Copy out the entire listing precisely.
[Start of Attachment]
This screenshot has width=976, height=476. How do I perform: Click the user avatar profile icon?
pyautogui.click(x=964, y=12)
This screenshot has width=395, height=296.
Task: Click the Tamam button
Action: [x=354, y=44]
[End of Attachment]
## Solution for this task
This screenshot has width=976, height=476. How do I perform: Click the user avatar profile icon?
pyautogui.click(x=964, y=12)
This screenshot has width=395, height=296.
Task: Click the Tamam button
Action: [x=354, y=44]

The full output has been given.